[MLIR] Add type checking in JVPOp::verifySymbolUses (#1020)

joeycarter · rmoyard · web-flow · commit 9cb2e22969ac · 2024-08-15T09:56:20.000-04:00
**Context:** Add type checking in the JVP MLIR operation like we have in the equivalent VJP operation. **Description of the Change:** In `JVPOp::verifySymbolUses()`, gather up the data types of the tangent parameters and check them one by one against the data types of the corresponding callee input types, in a similar manner as is currently done in `VJPOp::verifySymbolUses()`. **Benefits:** The goal is to avoid triggering [this assert](https://github.com/PennyLaneAI/catalyst/blob/6c0ed0b528119b78bc32172780350ff1bc760424/mlir/lib/Gradient/Utils/EinsumLinalgGeneric.cpp#L100) by doing the type checking earlier and printing a more descriptive error message. **Possible Drawbacks:** None. **Related GitHub Issues:** [sc-48792] --------- Co-authored-by: Romain Moyard <rmoyard@gmail.com>
diff --git a/doc/changelog.md b/doc/changelog.md
@@ -290,6 +290,11 @@
   are no longer decomposed when using Catalyst, improving compilation & runtime performance.
   [(#955)](https://github.com/PennyLaneAI/catalyst/pull/955)
 
+* Improve error messaging for `catalyst.jvp` when the callee input type and the tangent
+  type are not compatible by performing type-checking at the MLIR level. Note that the
+  equivalent type checking is already performed in `catalyst.vjp`.

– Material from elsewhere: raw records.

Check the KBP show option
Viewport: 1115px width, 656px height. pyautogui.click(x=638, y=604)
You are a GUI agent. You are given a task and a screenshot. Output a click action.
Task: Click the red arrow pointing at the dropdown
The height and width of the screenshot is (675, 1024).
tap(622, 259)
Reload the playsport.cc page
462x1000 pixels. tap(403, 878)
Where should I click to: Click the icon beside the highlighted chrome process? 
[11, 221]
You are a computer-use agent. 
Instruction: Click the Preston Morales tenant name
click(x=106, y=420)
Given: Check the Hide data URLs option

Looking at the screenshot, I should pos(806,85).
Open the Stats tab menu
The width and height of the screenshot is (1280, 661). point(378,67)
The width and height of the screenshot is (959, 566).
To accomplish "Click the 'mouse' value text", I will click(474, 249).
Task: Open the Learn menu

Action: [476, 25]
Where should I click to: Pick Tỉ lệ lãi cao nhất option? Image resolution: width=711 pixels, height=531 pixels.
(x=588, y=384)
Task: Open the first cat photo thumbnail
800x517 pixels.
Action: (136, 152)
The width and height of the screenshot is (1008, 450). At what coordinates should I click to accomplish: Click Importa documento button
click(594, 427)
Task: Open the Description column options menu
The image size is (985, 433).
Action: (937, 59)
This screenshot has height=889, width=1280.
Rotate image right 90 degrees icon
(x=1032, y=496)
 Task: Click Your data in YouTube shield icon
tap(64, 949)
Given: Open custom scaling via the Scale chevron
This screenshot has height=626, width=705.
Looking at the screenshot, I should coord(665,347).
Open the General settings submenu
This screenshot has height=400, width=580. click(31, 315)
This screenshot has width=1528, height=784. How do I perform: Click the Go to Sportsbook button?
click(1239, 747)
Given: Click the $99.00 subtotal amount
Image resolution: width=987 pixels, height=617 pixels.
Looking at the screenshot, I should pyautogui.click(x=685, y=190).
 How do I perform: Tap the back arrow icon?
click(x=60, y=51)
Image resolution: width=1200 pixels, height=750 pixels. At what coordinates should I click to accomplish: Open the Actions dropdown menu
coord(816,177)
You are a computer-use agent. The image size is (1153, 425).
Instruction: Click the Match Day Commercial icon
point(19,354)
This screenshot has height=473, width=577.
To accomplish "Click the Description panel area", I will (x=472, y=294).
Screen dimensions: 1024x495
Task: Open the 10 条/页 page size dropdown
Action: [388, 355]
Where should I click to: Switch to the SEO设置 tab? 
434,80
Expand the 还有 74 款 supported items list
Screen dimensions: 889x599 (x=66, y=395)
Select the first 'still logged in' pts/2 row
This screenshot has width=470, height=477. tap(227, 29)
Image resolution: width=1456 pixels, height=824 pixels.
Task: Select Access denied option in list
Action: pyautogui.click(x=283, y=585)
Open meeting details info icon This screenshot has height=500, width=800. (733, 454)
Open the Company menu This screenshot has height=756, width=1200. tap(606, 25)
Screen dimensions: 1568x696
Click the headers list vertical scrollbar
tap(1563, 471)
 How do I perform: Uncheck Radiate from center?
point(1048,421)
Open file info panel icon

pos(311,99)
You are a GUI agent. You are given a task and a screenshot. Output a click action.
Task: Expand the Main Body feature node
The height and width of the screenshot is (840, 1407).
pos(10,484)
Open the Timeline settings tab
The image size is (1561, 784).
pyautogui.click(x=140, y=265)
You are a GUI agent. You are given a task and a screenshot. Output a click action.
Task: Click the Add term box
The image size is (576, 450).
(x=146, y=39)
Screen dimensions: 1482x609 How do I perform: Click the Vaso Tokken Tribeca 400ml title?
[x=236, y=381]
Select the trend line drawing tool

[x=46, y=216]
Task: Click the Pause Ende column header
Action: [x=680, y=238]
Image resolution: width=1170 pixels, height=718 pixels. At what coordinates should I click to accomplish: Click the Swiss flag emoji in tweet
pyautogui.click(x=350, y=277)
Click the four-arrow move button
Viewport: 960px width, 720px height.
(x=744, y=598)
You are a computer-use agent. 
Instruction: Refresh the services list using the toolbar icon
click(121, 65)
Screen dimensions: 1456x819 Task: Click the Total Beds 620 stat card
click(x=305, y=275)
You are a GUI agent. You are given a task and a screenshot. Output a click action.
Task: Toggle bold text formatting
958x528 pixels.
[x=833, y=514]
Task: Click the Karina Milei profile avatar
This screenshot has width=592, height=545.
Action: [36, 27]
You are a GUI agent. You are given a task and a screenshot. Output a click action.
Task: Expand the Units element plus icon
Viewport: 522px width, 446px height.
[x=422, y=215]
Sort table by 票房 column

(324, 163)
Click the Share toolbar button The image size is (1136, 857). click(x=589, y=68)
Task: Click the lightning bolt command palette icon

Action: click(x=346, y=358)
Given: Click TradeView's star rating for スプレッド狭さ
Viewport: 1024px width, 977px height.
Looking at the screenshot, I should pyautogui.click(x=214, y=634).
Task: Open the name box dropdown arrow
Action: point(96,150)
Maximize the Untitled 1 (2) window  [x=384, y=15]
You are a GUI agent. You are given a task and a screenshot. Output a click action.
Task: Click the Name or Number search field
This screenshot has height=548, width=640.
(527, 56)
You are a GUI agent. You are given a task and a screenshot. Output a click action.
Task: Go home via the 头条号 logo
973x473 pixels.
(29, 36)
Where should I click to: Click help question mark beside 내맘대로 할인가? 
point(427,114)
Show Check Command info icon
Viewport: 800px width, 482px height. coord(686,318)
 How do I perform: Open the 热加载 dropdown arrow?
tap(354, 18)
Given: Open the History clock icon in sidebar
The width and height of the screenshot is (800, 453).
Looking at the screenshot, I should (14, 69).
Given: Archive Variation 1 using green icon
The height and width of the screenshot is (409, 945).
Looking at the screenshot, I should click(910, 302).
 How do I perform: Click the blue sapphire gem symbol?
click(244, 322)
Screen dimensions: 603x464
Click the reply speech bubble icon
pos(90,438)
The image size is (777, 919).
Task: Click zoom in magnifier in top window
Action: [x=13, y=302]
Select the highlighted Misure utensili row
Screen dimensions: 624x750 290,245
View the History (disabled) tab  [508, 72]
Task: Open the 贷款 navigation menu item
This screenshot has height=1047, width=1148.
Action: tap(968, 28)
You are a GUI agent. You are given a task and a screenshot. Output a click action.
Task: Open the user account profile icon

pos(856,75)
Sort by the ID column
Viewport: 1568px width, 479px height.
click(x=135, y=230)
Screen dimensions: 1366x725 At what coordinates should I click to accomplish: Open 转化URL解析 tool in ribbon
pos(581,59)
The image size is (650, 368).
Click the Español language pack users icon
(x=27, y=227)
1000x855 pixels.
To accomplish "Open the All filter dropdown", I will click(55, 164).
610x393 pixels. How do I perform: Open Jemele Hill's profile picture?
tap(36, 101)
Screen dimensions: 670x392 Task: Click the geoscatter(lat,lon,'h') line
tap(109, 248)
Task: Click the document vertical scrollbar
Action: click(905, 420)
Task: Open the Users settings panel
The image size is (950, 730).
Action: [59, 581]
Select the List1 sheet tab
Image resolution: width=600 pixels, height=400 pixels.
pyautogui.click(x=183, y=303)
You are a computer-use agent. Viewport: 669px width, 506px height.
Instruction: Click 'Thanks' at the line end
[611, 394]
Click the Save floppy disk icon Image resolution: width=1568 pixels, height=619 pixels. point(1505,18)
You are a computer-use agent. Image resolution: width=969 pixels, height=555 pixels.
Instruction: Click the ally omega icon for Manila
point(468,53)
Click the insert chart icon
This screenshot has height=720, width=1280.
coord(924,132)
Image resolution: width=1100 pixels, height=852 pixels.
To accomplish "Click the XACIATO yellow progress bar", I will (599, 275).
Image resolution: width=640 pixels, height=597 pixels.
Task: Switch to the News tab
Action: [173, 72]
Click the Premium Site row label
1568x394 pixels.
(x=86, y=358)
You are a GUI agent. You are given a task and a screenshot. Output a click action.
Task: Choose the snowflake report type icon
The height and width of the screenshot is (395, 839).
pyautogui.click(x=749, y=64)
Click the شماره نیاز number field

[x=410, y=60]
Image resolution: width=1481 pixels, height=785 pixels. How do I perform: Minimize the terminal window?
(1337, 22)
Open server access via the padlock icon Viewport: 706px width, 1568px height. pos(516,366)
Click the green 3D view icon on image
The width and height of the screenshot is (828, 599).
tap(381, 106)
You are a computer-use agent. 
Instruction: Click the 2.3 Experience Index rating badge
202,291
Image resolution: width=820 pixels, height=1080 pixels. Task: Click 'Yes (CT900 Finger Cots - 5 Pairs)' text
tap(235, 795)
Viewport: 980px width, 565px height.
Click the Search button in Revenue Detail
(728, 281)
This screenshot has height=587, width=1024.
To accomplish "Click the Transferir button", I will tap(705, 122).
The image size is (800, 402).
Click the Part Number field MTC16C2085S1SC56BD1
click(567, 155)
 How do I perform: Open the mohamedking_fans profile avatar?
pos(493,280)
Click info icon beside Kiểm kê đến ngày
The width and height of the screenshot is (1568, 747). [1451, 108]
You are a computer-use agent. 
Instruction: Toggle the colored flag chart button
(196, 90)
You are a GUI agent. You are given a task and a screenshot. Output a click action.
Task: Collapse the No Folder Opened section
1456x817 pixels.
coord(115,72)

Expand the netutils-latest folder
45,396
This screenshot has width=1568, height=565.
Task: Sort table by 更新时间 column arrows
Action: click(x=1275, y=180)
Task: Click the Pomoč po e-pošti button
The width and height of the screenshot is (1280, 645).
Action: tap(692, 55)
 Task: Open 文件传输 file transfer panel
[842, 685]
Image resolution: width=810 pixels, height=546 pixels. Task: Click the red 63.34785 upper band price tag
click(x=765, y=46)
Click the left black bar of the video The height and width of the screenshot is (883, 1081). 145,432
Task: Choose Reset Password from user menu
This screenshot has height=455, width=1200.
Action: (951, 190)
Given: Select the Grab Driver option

+  [(#1020)](https://github.com/PennyLaneAI/catalyst/pull/1020)
+
 <h3>Breaking changes</h3>
 
 * Return values of qjit-compiled functions that were previously `numpy.ndarray` are now of type
@@ -468,6 +473,7 @@
 
 This release contains contributions from (in alphabetical order):
 
+Joey Carter,
 Alessandro Cosentino,
 Lillian M. A. Frederiksen,
 Josh Izaac,
diff --git a/mlir/lib/Gradient/IR/GradientOps.cpp b/mlir/lib/Gradient/IR/GradientOps.cpp
@@ -317,6 +317,28 @@ LogicalResult JVPOp::verifySymbolUses(SymbolTableCollection &symbolTable)
         }
     }
 
+    std::vector<Type> tanTypes;
+    {
+        auto tanOperands = OperandRange(
+            this->operand_begin() + callee.getFunctionType().getNumInputs(), this->operand_end());
+        for (auto c : tanOperands) {
+            tanTypes.push_back(c.getType());
+        }
+    }
+
+    auto calleeInputTypes = callee.getFunctionType().getInputs();
+
+    // Check that callee inputs have the same types as tangent inputs
+    for (size_t i = 0; i < tanTypes.size(); i++) {
+        auto tanType = tanTypes[i];
+        auto cIType = calleeInputTypes[i];
+        if (tanType != cIType) {
+            return this->emitOpError("callee input type does not match the tangent type")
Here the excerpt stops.